The Pacific Identity and Wellbeing Scale was developed and validated using exploratory factor analysis (EFA) and confirmatory factor analysis (CFA). The initial pool of 125 questions was developed based on previous Pacific research, a variety of other wellbeing and identity scales, discussions with Pacific peoples and the Multi-dimensional Model of Maori Identity and Cultural Engagement.

Exploratory factor analysis (EFA) was conducted to organise the 125 possible questions into groups (factors) based on similarity of topic. Individual items that did not fit a group well or that related to more than one group were not used. Thirty-one questions were retained which were found to measure the five distinct, yet interconnected factors of Pacific identity and wellbeing. Confirmatory factor analysis (CFA) was later used to confirm the structure of the PIWBS. All 31 items were found to be strongly related to the predicted factors.
Cronbach's alpha (internal reliability) measures the extent to which all the questions in a section measure the same construct/factor consistently. The five factors of the PIWBS showed excellent internal reliability, with Cronbach's alphas all above α = 0.85. The minimum accepted standard of internal reliability is α = 0.70.

The PIWBS has been used in several studies to investigate the low levels of subjective well-being found among Pacific peoples who identify with multiple ethnic groups. Differences were found in levels of subjective well-being depending on the number of ethnic groups the individual associated with. For example, people who identified only as Pacific had higher levels of wellbeing than people who identified as both Pacific and non-Pacific (e.g. New Zealand European). However, there were no differences in wellbeing levels between people who identified as only Pacific, and people who identified with two Pacific groups (e.g. Tongan and Samoan). This suggests that lower wellbeing only occurred when the two ethnic groups associated with, were very different (e.g. Pacific and New Zealand European).

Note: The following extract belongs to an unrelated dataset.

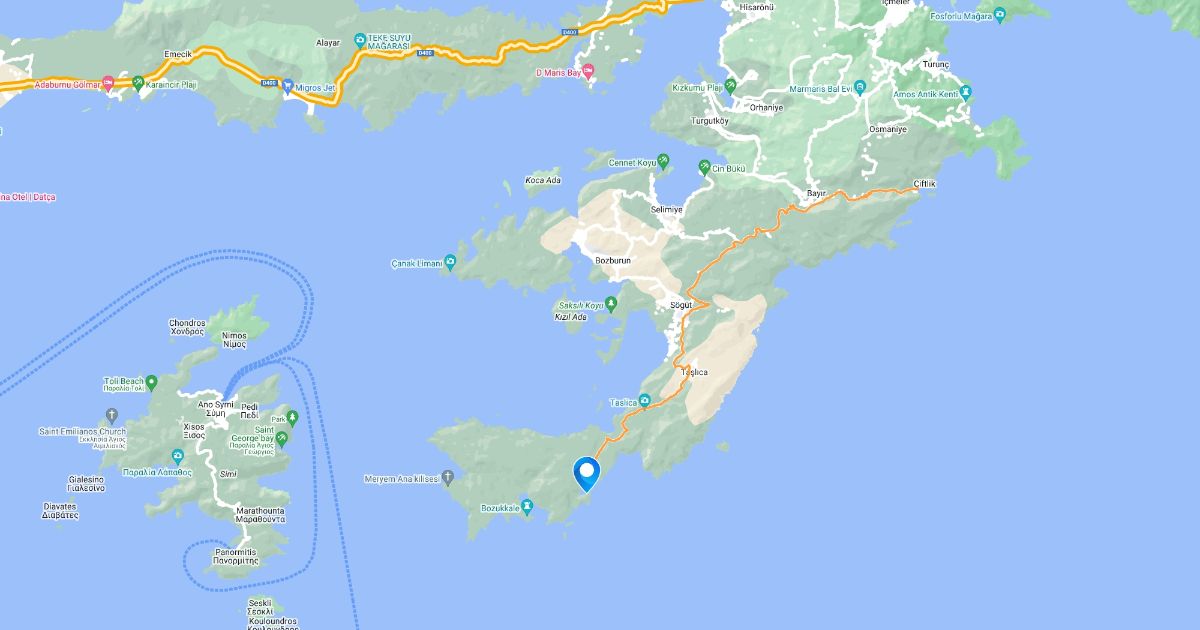Screen dimensions: 1200x630
Task: Select the Selimiye place label
Action: click(666, 210)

Identity Tension Effect: Associating with both a Pacific group and a majority ethnic group (e.g. New Zealand European) may lead to negative feelings about Pacific aspects of identity. This is because people who identify with multiple ethnic groups tend to be more likely to internalise negative stereotypes about Pacific people held by the majority. This can lead to identity confusion and lowered self-esteem.

Population projections suggest that the Pacific community will grow by 60% by 2026. Approximately one third of Pacific people identify as both Pacific and non-Pacific. This means that a growing percentage of the New Zealand population may be at risk of a number of negative outcomes. These outcomes include both lower self-esteem, as well as decreased feelings of support from family. Through applied research interventions such as challenging negative stereotypes and promoting positive stereotypes about Pacific peoples, it may be possible to address this problem.